Document extract>
=-=-=-=-=
What does "nested keyed" mean?
> + bytes to reclaim as well as the swappiness for this particular
> + operation. Write the amount of bytes to induce memory reclaim in
> + this node. When it completes successfully, the specified amount
> + or more memory will have been reclaimed, and -EAGAIN if less
> + bytes are reclaimed than the specified amount.
Could be that this feature would benefit from a more expansive
treatment under Documentation/somewhere.
>
> ...
>
> +#if defined(CONFIG_SYSFS) && defined(CONFIG_NUMA)
=-=-=-=-=
Excerpted records>
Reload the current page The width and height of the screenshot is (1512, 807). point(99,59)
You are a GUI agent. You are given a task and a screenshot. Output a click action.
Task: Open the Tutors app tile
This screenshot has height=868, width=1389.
=-=-=-=-=
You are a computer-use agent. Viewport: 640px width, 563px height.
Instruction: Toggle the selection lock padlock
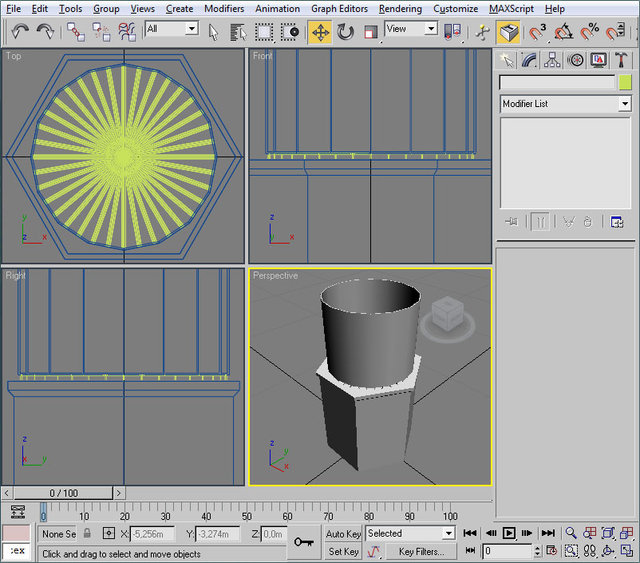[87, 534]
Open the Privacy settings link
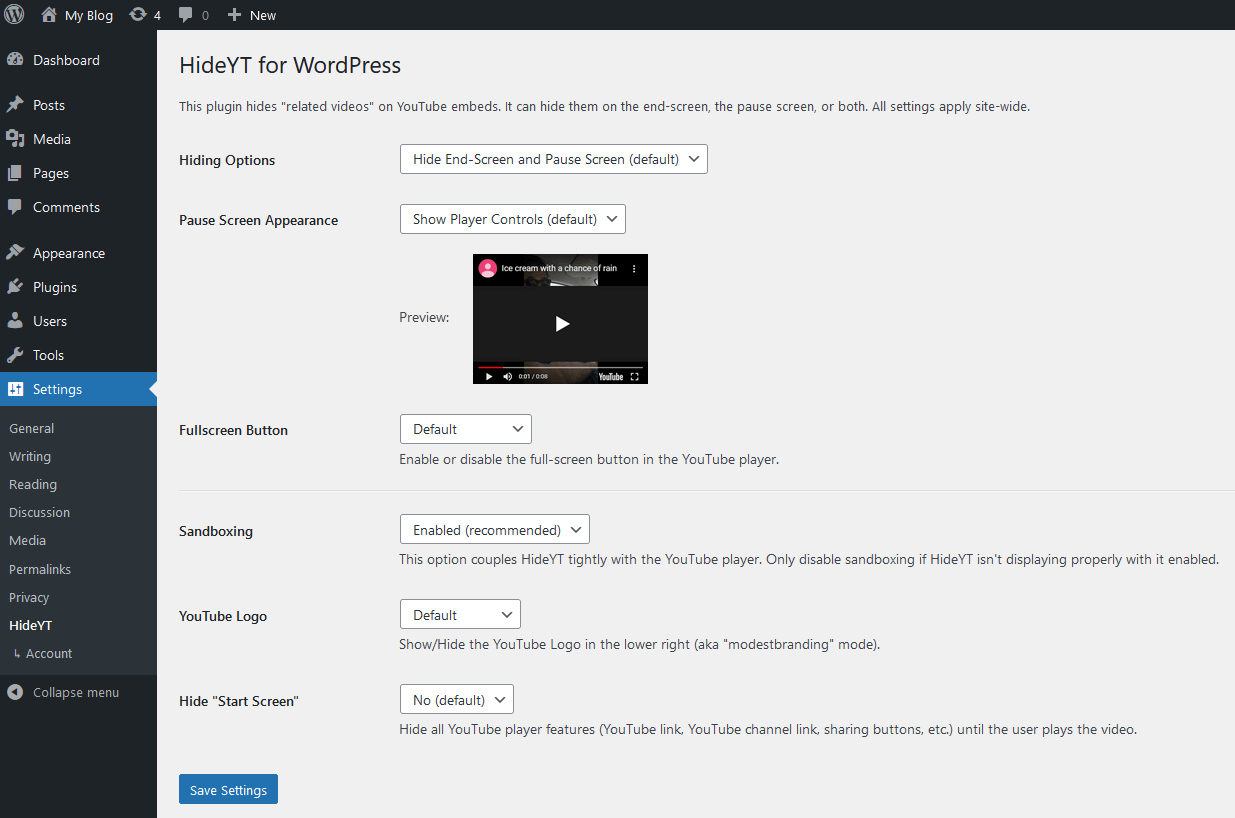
=-=-=-=-=
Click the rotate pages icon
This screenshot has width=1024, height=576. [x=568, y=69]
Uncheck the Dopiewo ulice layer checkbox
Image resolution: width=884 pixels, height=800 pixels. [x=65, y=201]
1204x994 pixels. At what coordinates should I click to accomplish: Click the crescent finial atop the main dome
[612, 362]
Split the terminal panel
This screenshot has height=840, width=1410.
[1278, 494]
=-=-=-=-=
Task list>
- A) In the memory reclaim patch review, reproduce the part that opens with the words containing "Could be that" and closes with "defined(CONFIG_SYSFS) && defined(CONFIG_NUMA)", switching "feature" to "capability".
- B) In the memory reclaim patch review, what is returned when fewer bytes are reclaimed than the specified amount?

Answers to the exercise>
- A)
Could be that this capability would benefit from a more expansive
treatment under Documentation/somewhere.
>
> ...
>
> +#if defined(CONFIG_SYSFS) && defined(CONFIG_NUMA)

- B) -EAGAIN